Volunteers cannot be deliberately exposed to the virus due to the risk to their lives, meaning scientists have to wait until they encounter it in the community to record the results.
Professor Andrew Pollard, director of the Oxford Vaccine Group, said:
Of course there isn’t very much virus around in the community at the moment – the lockdown has had a big impact on transmission.
So it is difficult to predict exactly when they will meet the virus and it may be some months before that happens.”
So far just two volunteers are involved in the preliminary stages of human testing – one injected with a Covid-19 vaccine candidate and the other with a meningitis vaccine as a control.

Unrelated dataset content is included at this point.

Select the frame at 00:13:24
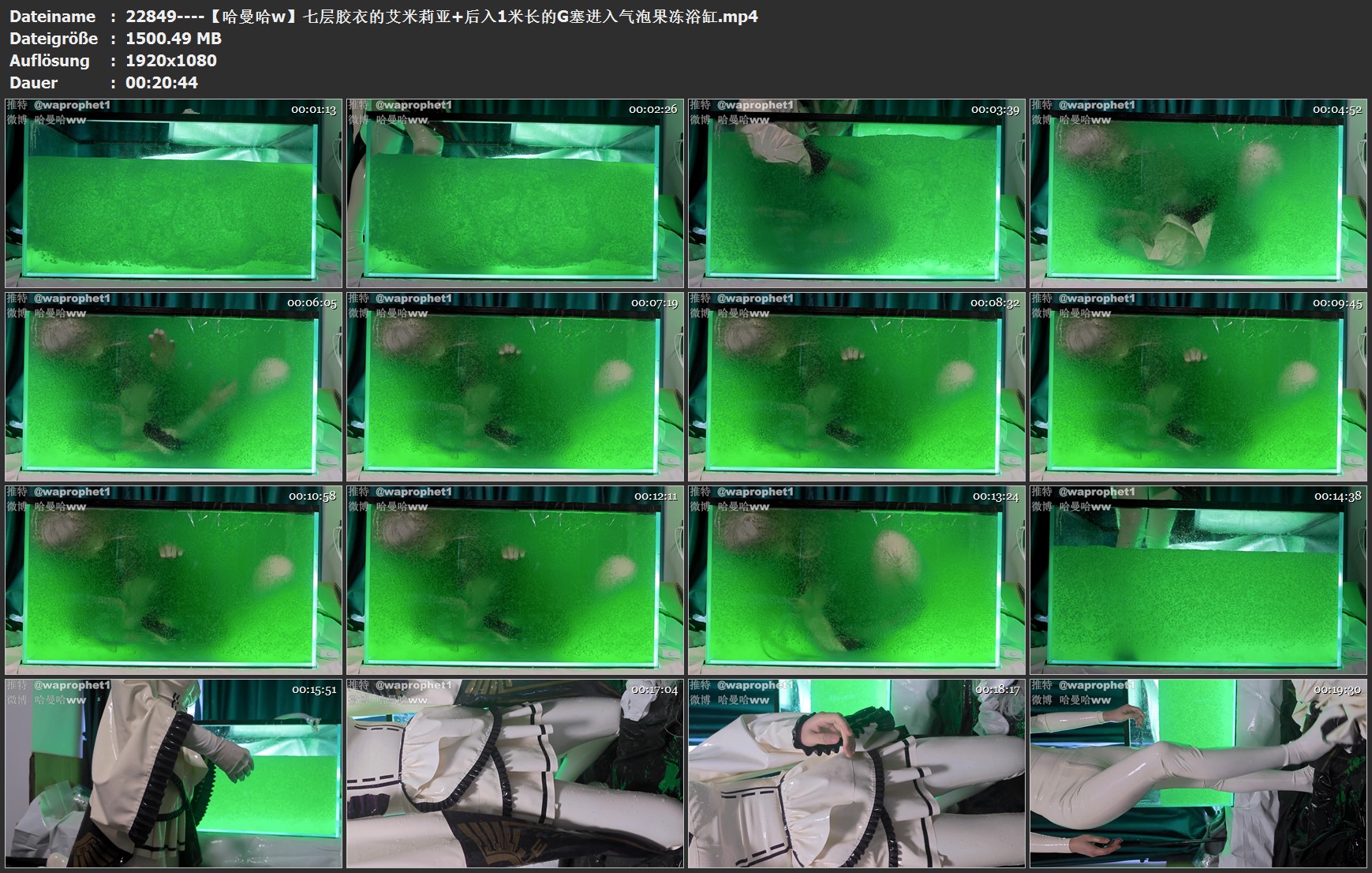The height and width of the screenshot is (873, 1372). click(856, 579)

Speaking on BBC Breakfast, Prof Pollard said because so little is known about Covid-19, scientists could not deliberately expose the volunteers to the virus.
He said:
You are potentially putting those people at risk and we know people who have had large exposure to the virus, some have become extremely unwell – including some young people.

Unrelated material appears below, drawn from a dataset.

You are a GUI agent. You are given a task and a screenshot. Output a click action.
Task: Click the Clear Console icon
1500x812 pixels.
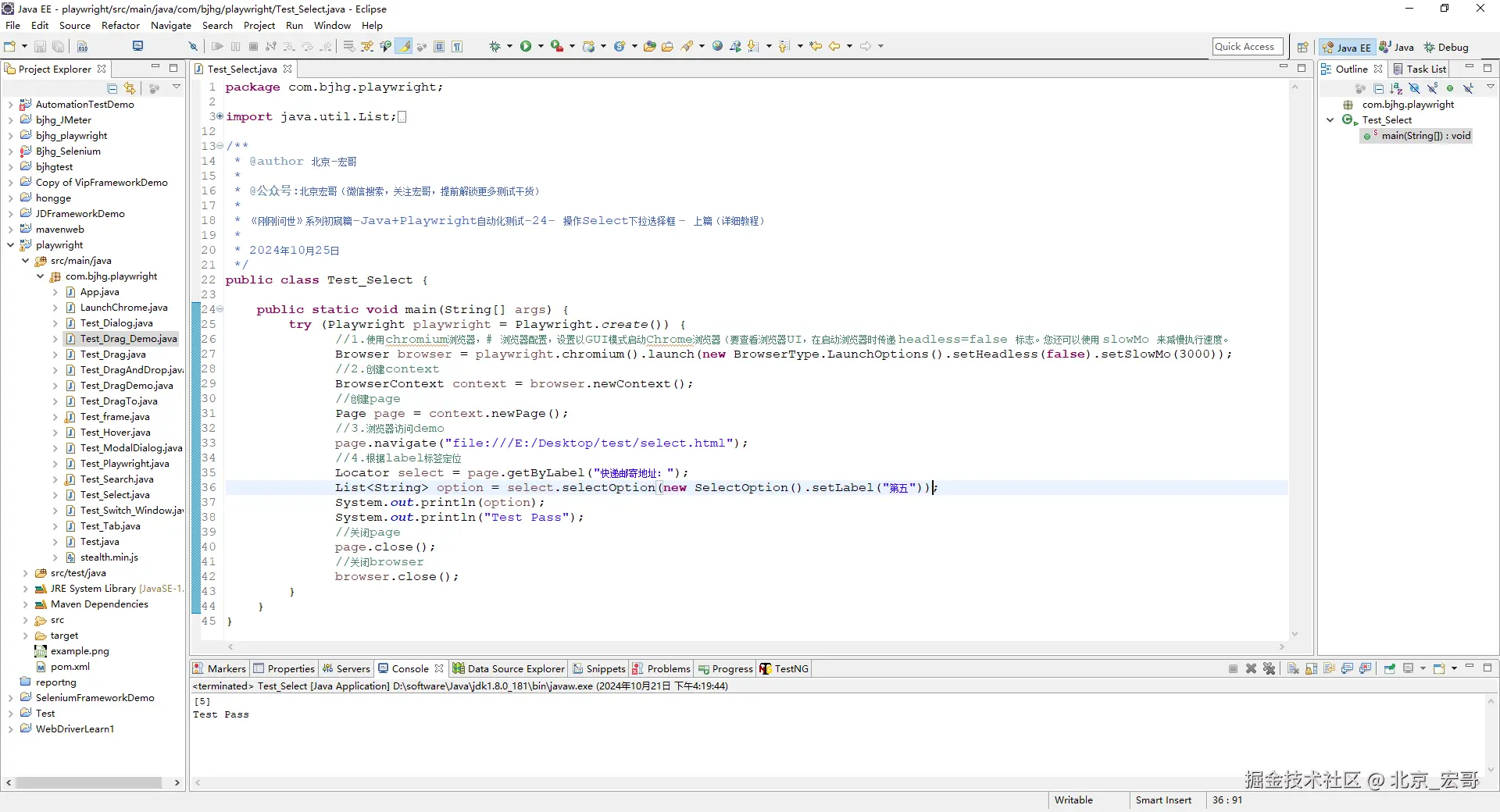point(1293,669)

At this moment we don’t have a treatment for coronavirus so we would have to do this extremely carefully.”
He said it would be many months before every stage of clinical trials has been completed, and then another huge task to scale up production to manufacture the volume of doses required to give herd immunity.
Speaking on Radio 4’s Today programme, Health Secretary Matt Hancock acknowledged the lockdown’s impact on the gathering of vaccine data.
But he said letting “the virus rip in order to test the vaccine” was not an approach that anybody would recommend.